Tuesday, April 12, 2005
SCOTTSDALE, Ariz. — Twenty percent of newspaper stories researched about coverage of neurological diseases carried inaccuracies, overstated symptoms or stigmatizing terms, according to a joint study involving Mayo Clinic neurologists, Mayo Clinic College of Medicine and graduate students from the Walter Cronkite School of Journalism and Mass Communication at Arizona State University (ASU).
Among the study participants were Joseph I. Sirven, M.D., and Joseph F. Drazkowski, M.D., neurologists at Mayo Clinic. Their goal was to determine how well medical risks and treatment advances of neurological conditions are conveyed in U.S. newspaper articles. Their findings reveal that in general, coverage of the conditions did not always correlate with prevalence of the conditions - and that more collaboration is needed between journalists and neurologists to better educate consumers.
The study group researched The New York Times and eight regional newspapers with a circulation of at least 200,000 after entering 11 common medical keywords on neurology issues. After studying the 1,201 stories (with a potential reach of 6 million readers) that were found, they concluded that the most prevalent neurological conditions, such as migraine and head trauma, were among the least covered.
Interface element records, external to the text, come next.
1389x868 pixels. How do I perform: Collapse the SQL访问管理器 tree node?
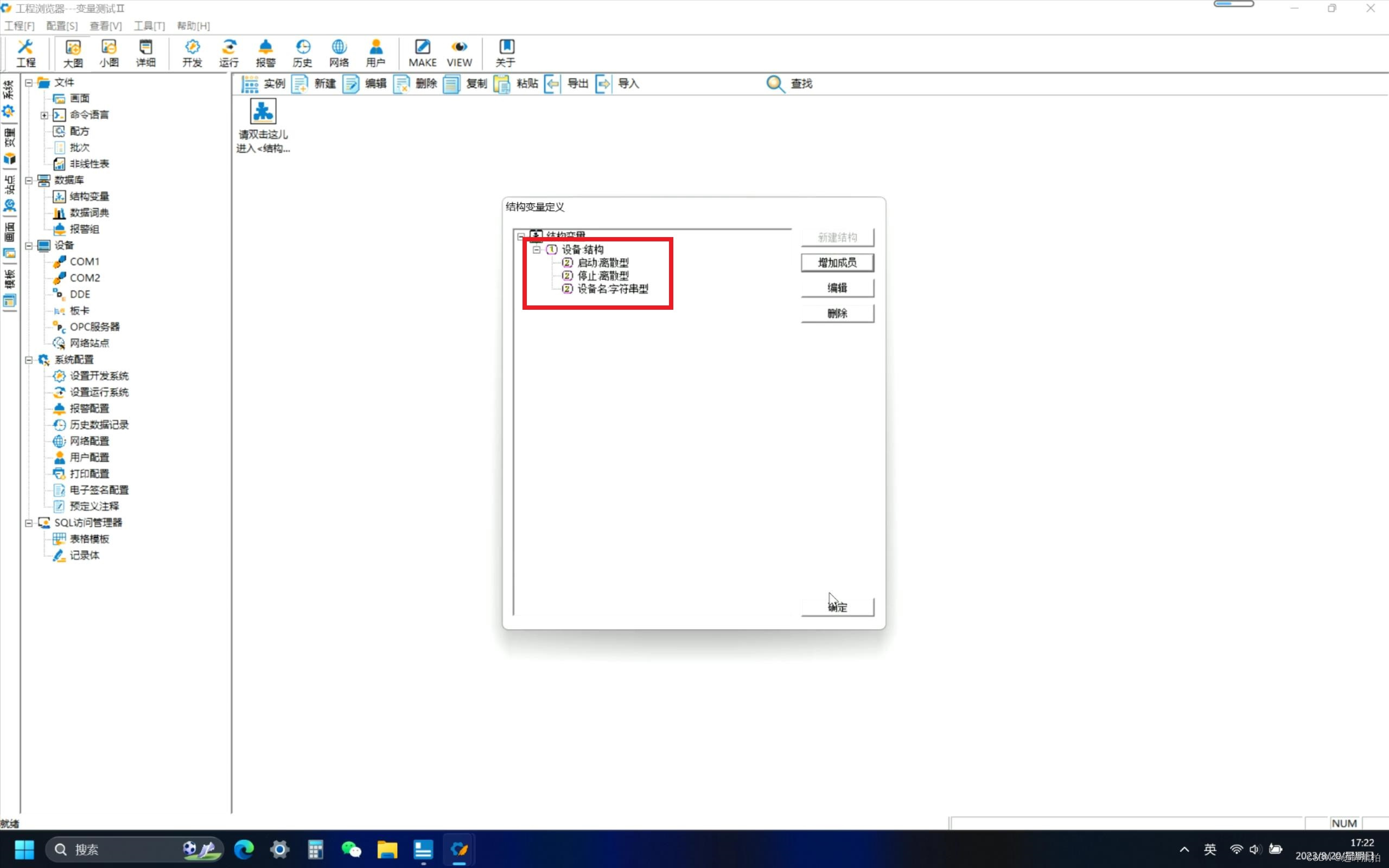pyautogui.click(x=29, y=523)
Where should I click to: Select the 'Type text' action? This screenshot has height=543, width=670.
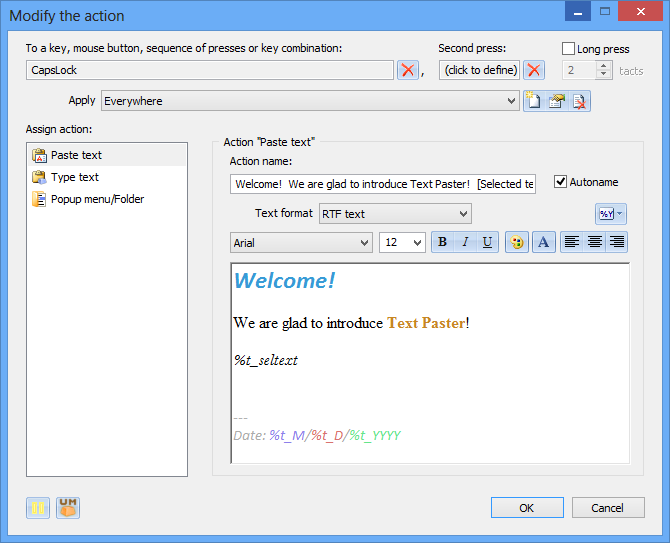(x=75, y=177)
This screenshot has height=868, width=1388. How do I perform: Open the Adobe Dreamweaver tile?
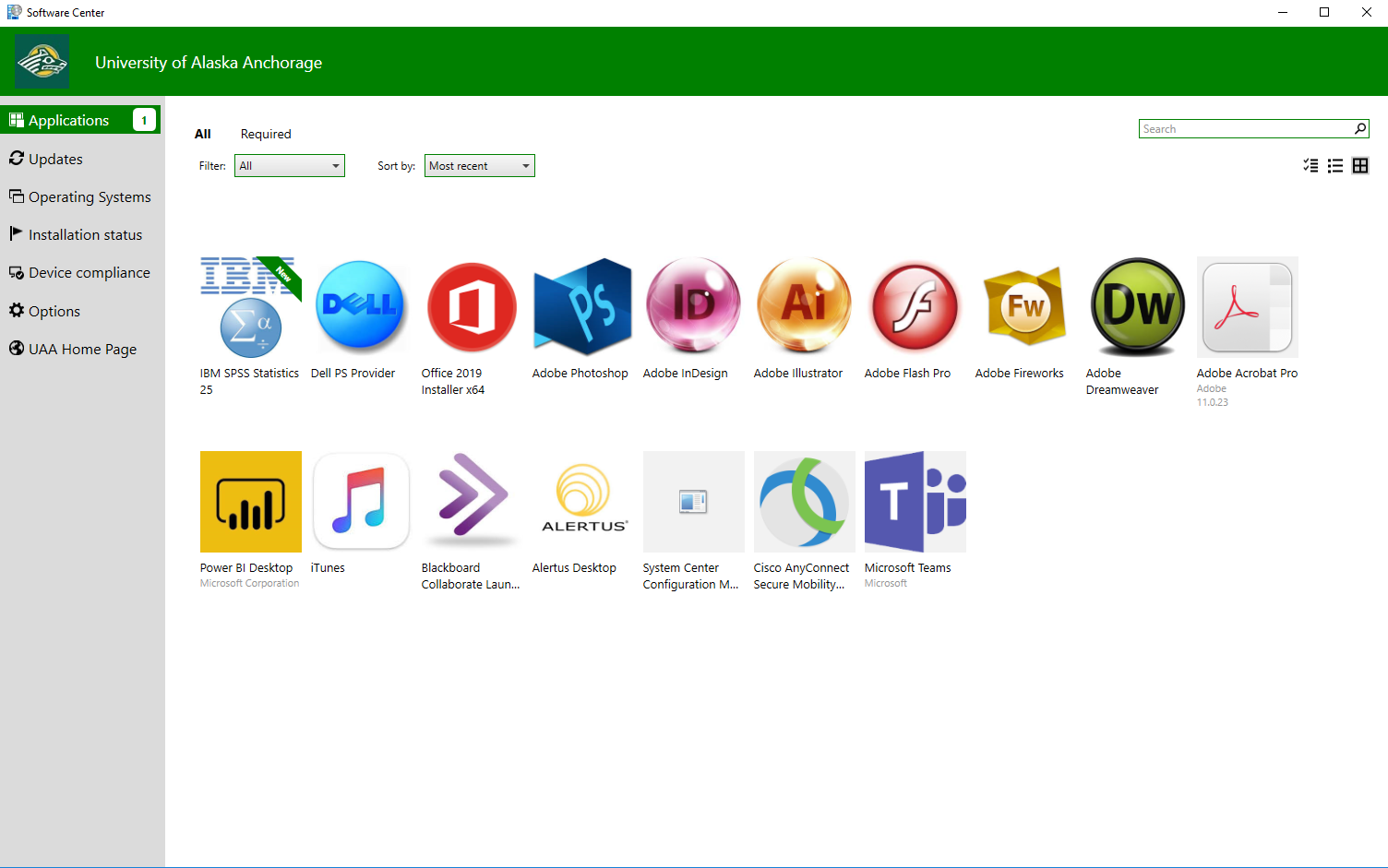(x=1136, y=307)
Stories garnering the most coverage were conditions such as Alzheimer's disease and other dementias - with Parkinson's disease close behind.
Errors found involved overstating the symptoms of Parkinson's or communicating the effectiveness of therapies only tried in animals.
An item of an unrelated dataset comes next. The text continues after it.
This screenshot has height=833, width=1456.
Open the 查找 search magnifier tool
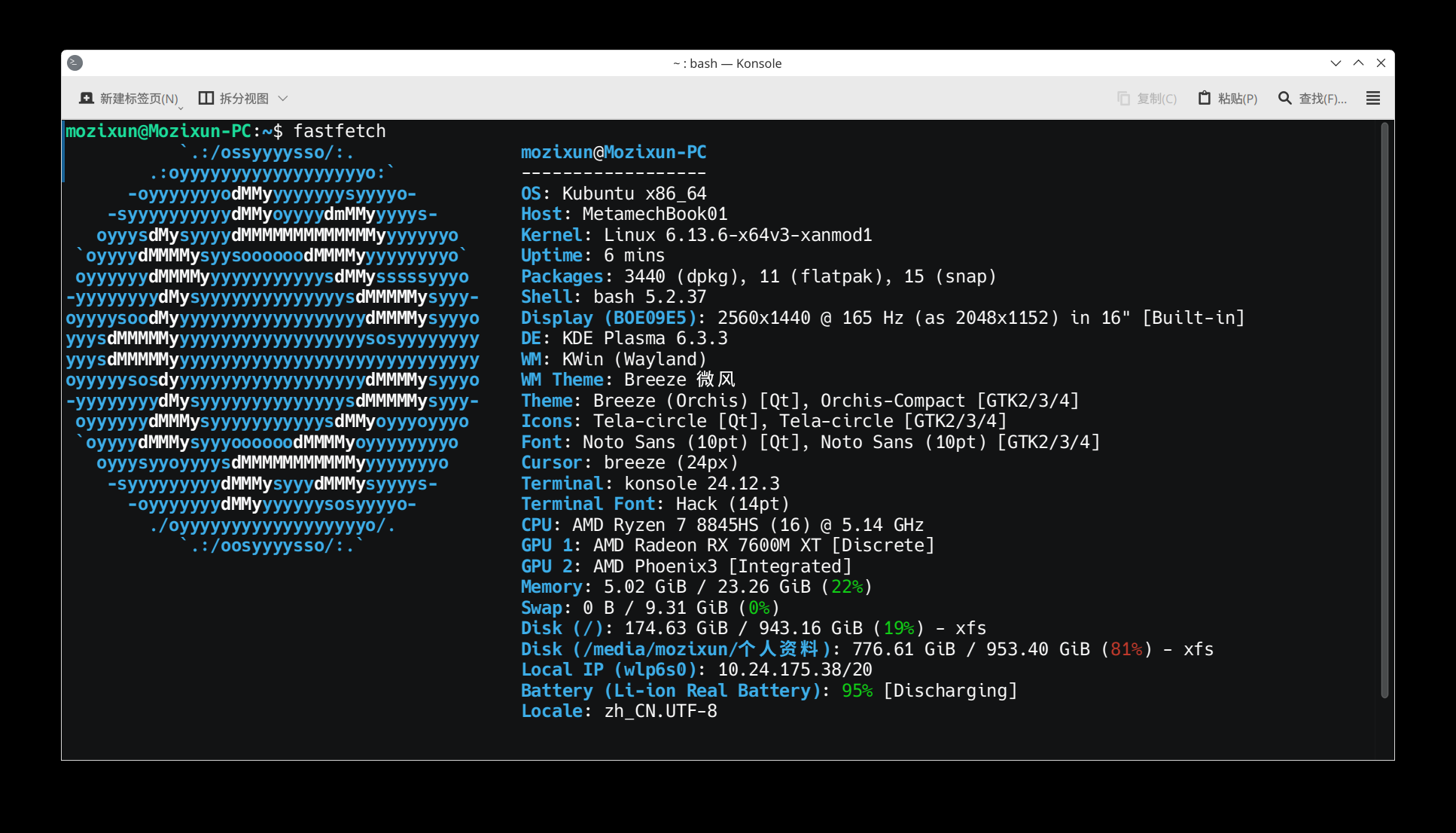coord(1285,98)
Stories on migraine headaches contained the most stigma bias, followed by Parkinson's, brain trauma and ALS. The source of stigmatizing language was first via the reporter (40 percent), followed by parents (15 percent), friends (15 percent), the patient (13 percent) and physicians (12 percent).
Diseases involving celebrities drove 14 percent of the stories, of which one-third dealt with the late Pope John Paul II's struggle with Parkinson's.
The study notes that a recent survey found that mass media are the second leading source of public information on neurology issues, with newspapers coming in number one - often spawning broadcast coverage as well.
Mayo Clinic is a private group practice of medicine dedicated to providing diagnosis and treatment of patient illnesses through a systematic focus on individual patient needs. As a leading academic medical center in the Southwest, Mayo Clinic focuses on providing specialty and surgical care in more than 65 disciplines at its outpatient facility in north Scottsdale and at Mayo Clinic Hospital. The 208-licensed bed hospital is located at 56th Street and Mayo Boulevard (north of Bell Road) in northeast Phoenix, and provides inpatient care to support the medical and surgical specialties of the clinic, which is located at 134th Street and Shea Boulevard in Scottsdale.